Mark Cuban spoke to the media after the NBA suspended its season. pic.twitter.com/xFkDOFf46o
— ESPN (@espn) March 12, 2020
As the NBA urges players and team personnel to remain safe while exercising social distancing, the league believes its hiatus will last at least 30 days at which point, the NBA will re-evaluate the situation. Over the next month, the league will take every measure necessary to deliberate on what its next step should be.
Whether or not the 2019-20 season will be cancelled all together is unknown to this point. Whenever gameplay does return, the timetable is uncertain, the amount of regular season games to be played is uncertain, and whether the league will jump right into the postseason is once again a complete uncertainty at this time. Only time will tell and it will be imperative to allow this tedious process to run its course.
“Of course the issue becomes now, what we determined today, is that this hiatus will be most likely at least 30 days,” Commissioner Adam Silver said. “And we don’t know enough to be more specific than that. But we wanted to give direction to our players and teams and fans that this is going to be roughly at least a month.
“But then the question becomes is there a protocol frankly with or without fans in which we can resume play,” Silver continued. “I think the goal [is].. what makes sense here without compromising anyone’s safety. It’s frankly too early to tell.”
In the meantime, the NBA asked that each of the Utah Jazz opponents over the last 10 days, including the Toronto Raptors, enter a 14-day quarantine period in order to contain the virus.
— NBA TV (@NBATV) March 12, 2020
“The truth is up until a few days ago or even up until yesterday, the experts were unclear as to whether as a public health matter, NBA arenas should be emptied,” Silver said of how rapidly things changed. “I think there was a clear consensus that for people over 70 [years old] or people who have any underlying ailment or compromised immunity system that they should not be coming but again it was an open issue.
“We made that decision [to suspend the season], since I knew I had had the benefit of several hours of meetings that day with representatives of every team on the issue of hiatus,” Silver added. “In that moment we made the decision that we should be taking a hiatus knowing again we would have a chance to meet and have further discussions today.”
The NBA’s unprecedented announcement opened the flood gates to what was a historic Thursday. The NHL, MLB, MLS, all postponed its seasons, while the NCAA cancelled its conference tournaments as well as March Madness.

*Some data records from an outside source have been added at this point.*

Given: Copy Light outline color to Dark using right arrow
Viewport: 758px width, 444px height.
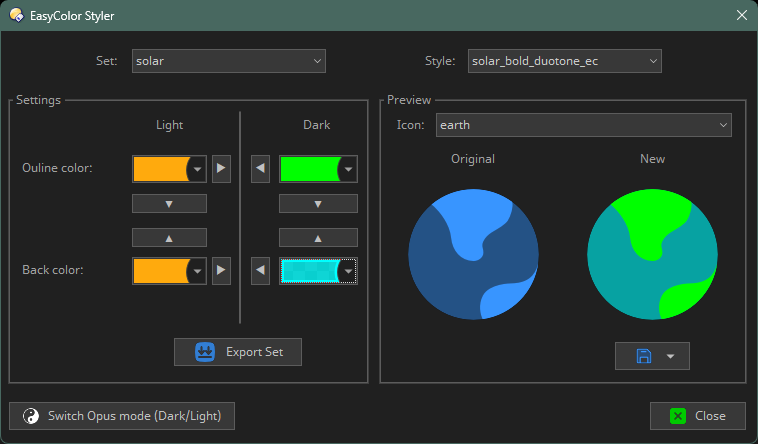Looking at the screenshot, I should 221,169.
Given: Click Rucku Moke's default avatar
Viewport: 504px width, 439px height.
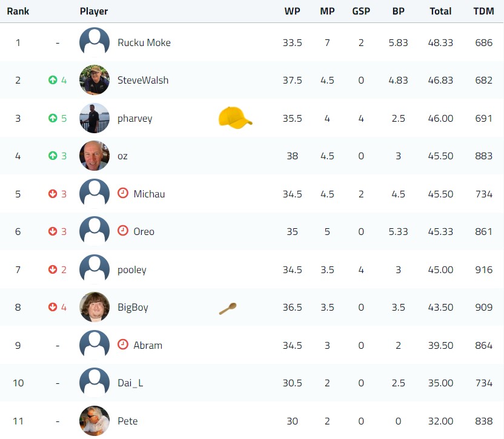Looking at the screenshot, I should pos(95,42).
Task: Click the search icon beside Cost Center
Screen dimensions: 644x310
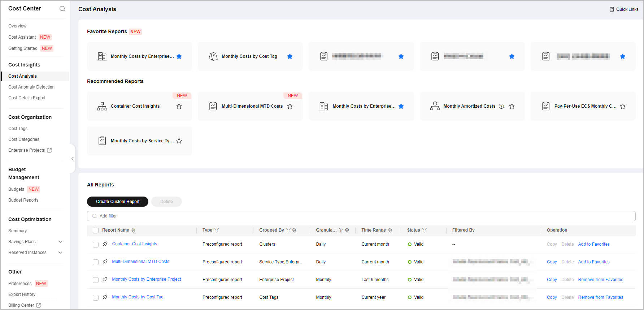Action: click(62, 9)
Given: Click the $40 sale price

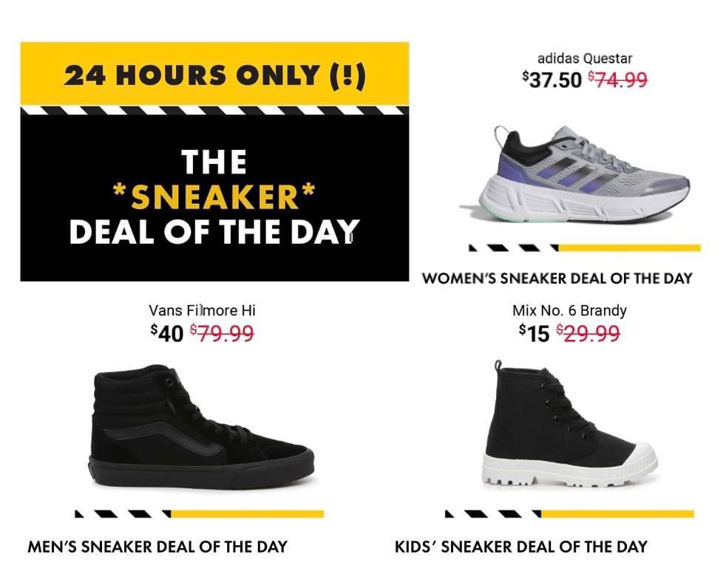Looking at the screenshot, I should 167,334.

In the meantime, Dallas Mavericks owner Mark Cuban has stated that he will look to find a way to pay the organization’s hourly workers during the league’s hiatus, while Cleveland Cavaliers star forward Kevin Love has donated $100,000 to the hourly workers of the Cavaliers organization.

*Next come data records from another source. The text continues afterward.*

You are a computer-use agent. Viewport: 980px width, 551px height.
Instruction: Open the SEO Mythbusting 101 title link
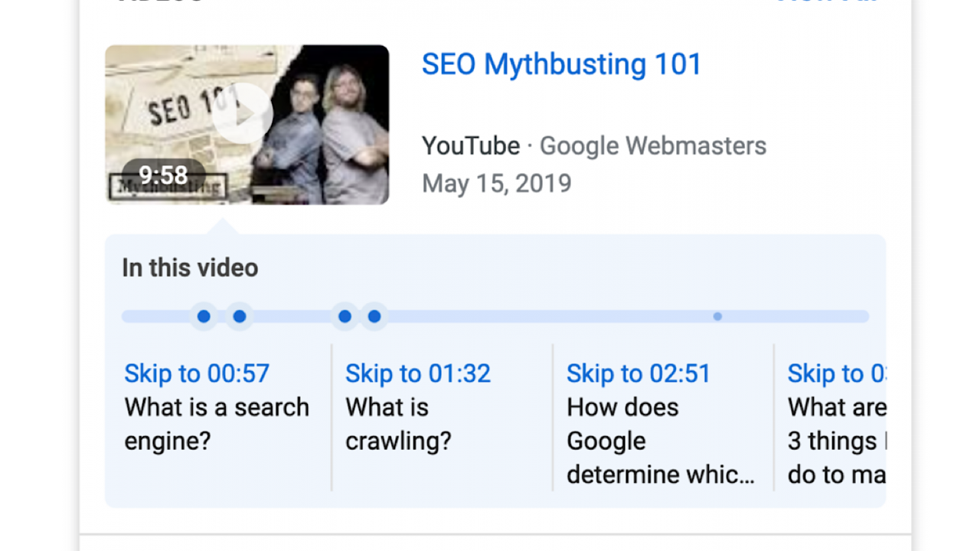coord(561,64)
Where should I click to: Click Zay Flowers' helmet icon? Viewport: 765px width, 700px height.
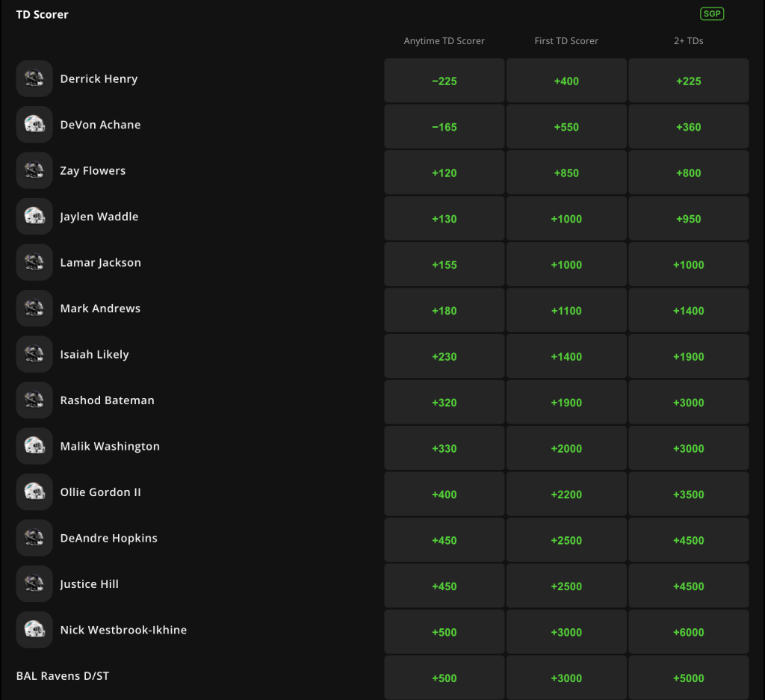[x=34, y=171]
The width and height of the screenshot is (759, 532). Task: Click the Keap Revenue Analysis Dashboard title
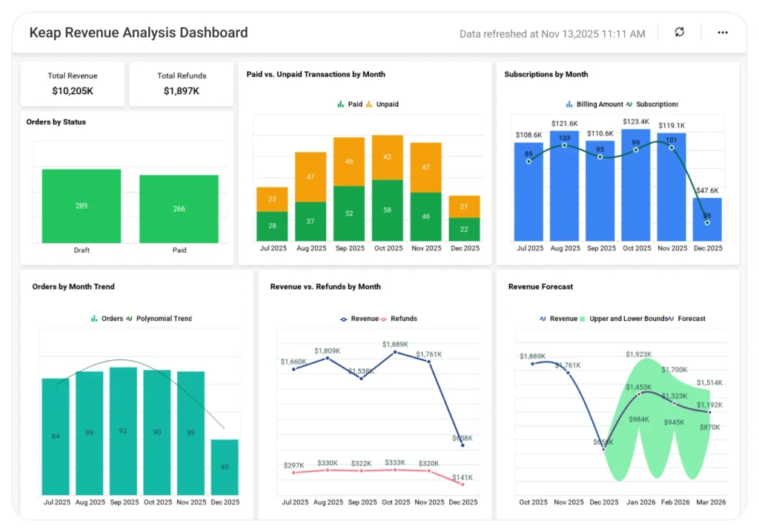pos(139,33)
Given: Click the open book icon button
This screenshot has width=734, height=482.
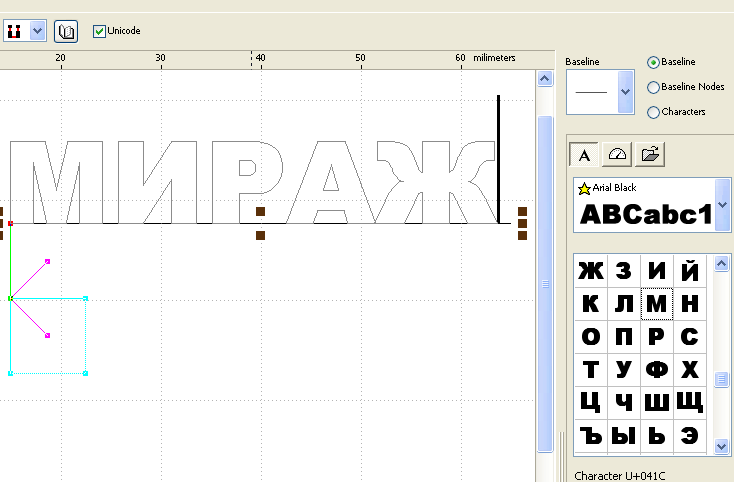Looking at the screenshot, I should coord(66,31).
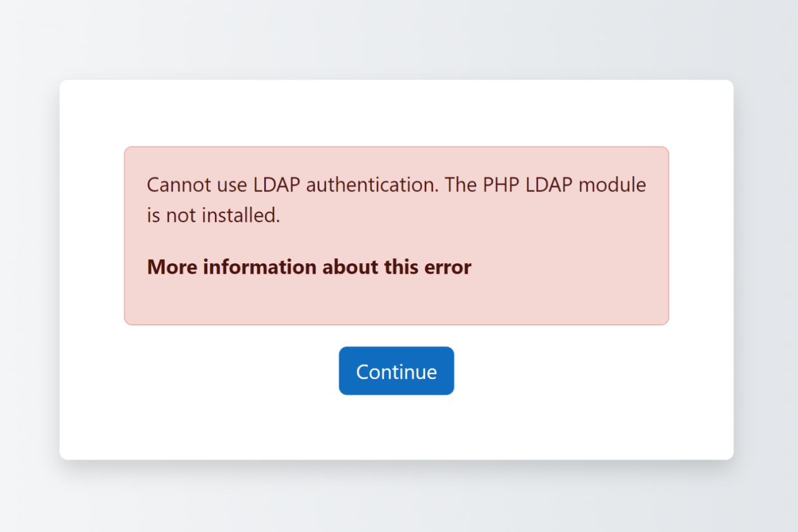The height and width of the screenshot is (532, 798).
Task: Click the first "LDAP" word in the message
Action: click(277, 185)
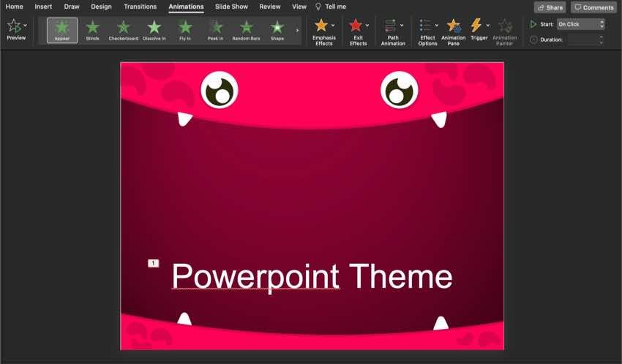Select the Random Bars animation
Screen dimensions: 622x364
[x=246, y=29]
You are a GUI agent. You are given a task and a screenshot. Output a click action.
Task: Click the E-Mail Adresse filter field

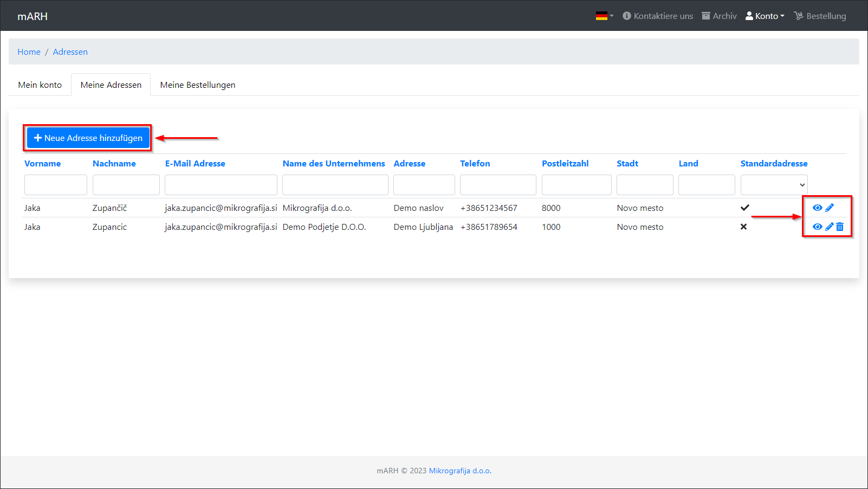[221, 185]
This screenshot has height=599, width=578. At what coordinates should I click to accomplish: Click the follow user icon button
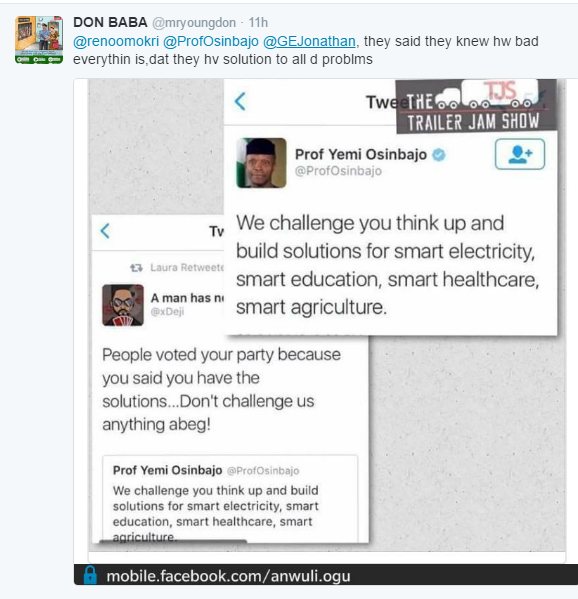pyautogui.click(x=520, y=154)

“Through the game of basketball, we’ve been able to address major issues and stand together as a progressive league that cares about the players, the fans, and the communities where we work,” said Love in an Instagram post on Thursday afternoon. “I’m concerned about the level of anxiety that everyone is feeling. I encourage everyone to take care of themselves and to reach out to others in need — whether that means supporting your local charities that are canceling events, or checking in on your colleagues and family,”
At this point in time, we at BallnRoll would like to extend our condolences to anyone effected by COVID-19 and we ask that all of our readers remain safe and healthy.